Через плечо Иды я тяжело поглядела на Фустова. Тот выдержал мой взгляд, однако прежнего хладнокровия в нем как не бывало. Кем бы Фустов не считал мальчишку – он пожалел его сестру, скрыв от нее лишние подробности.
Но этот же самый человек выкрикнул сейчас:
— Вместо того чтобы лить слезы лучше вспоминайте, что ваш драгоценный братец говорил о Якимове? Меж ними должна быть связь – непременно должна быть! Как-то же он передавал этим двоим поручения!
— Я уже говорила вам тысячу раз, что не слышала никогда этого имени! Сколько можно меня мучить?..
— Оставьте ее в покое, - вмешалась я, - она потеряла брата! Имейте сострадание!
— А я потерял смысл жизни! – гаркнул в ответ Фустов. - Все мои стремления, все цели были подчинены тому, чтобы вернуть Ксению! А теперь? Теперь-то мне что делать?!
— Найти новую цель. Вспомните, вы сами говорили, что ходите по этой земле, чтобы отомстить убийцам Ксении! У вас есть шанс это сделать! У вас высокая должность – достаточно высокая чтобы подобраться к Якимову…
Тот поморщился:
— Какой дешевый прием, Лидия Гавриловна. Вам плевать и на меня, и на Ксению, и на нее тоже – вы просто хотите вытащить мужа!
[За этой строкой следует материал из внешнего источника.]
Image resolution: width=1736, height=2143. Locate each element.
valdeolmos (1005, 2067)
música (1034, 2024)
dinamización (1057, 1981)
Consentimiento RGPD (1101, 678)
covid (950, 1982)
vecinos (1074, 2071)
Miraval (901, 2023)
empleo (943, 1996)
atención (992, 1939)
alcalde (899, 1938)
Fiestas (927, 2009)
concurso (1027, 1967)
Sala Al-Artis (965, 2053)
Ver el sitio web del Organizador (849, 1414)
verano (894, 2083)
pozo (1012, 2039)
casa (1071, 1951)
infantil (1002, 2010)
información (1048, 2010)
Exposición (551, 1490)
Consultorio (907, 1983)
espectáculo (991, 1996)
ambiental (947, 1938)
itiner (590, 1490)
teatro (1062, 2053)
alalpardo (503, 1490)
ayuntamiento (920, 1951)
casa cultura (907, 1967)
— Да, хочу, - твердо сказала я. – И, поверьте, сделаю для этого все возможное! Но и на вас мне не наплевать… я гляжу на вас, Глеб Викторович, и мне делается страшно – оттого, что вижу свое будущее. Ведь и вы были когда-то иным, не так ли? Но я теперь уж знаю, что в каждом человеке – и во мне, и в вас, в каждом – живет зверь. Зверь, способный на все, на любые мерзости! Вот только – чем меньше на свете становится людей, которых человек любит – тем вольготнее себя чувствует его зверь. Я сожалею о том, что произошло с вами, ей-Богу. Но если я лишусь мужа… мне некого будет больше любить.
Когда я замолчала, то почувствовала вдруг, что в столовой стало слишком тихо. Это ходики над каминной полкой остановились. В мертвенной тишине старого дома было слышно лишь, как тихонько всхлипывает Ида, снова и снова утирая нос замызганным платком. Фустов не вытерпел: подошел и подал ей свежий – тот самый, оборванный, с моими инициалами.
Но Глеб Викторович не сказал ей ничего. Молча вернулся к ходикам и вновь завел их, неспешными размеренными движениями. Принимал решение, очевидно.
И только теперь я заметила на той каминной полке свой револьвер… Женин, если быть точнее. И Фустов, будто угадав мои мысли, взял его в руки. Поглядел на выгравированную у рукоятки надпись. Откинул барабан.
— Заряжен… - сообщил зачем-то. – Выходит, Лидия Гавриловна, вы и впрямь умеете обращаться с такой игрушкой?
Вопрос, впрочем, был риторическим, так что отвечать я не стала. Да и какое значение это имело сейчас?
Фустов же, взвешивая в руке револьвер, решил вернуться к прежней теме:
— Как бы там ни было – до Якимова мне не добраться. Это уровень графа Шувалова, но не мой. Якимов приблизит меня к себе, лишь, если я стану ему чем-то крайне полезен.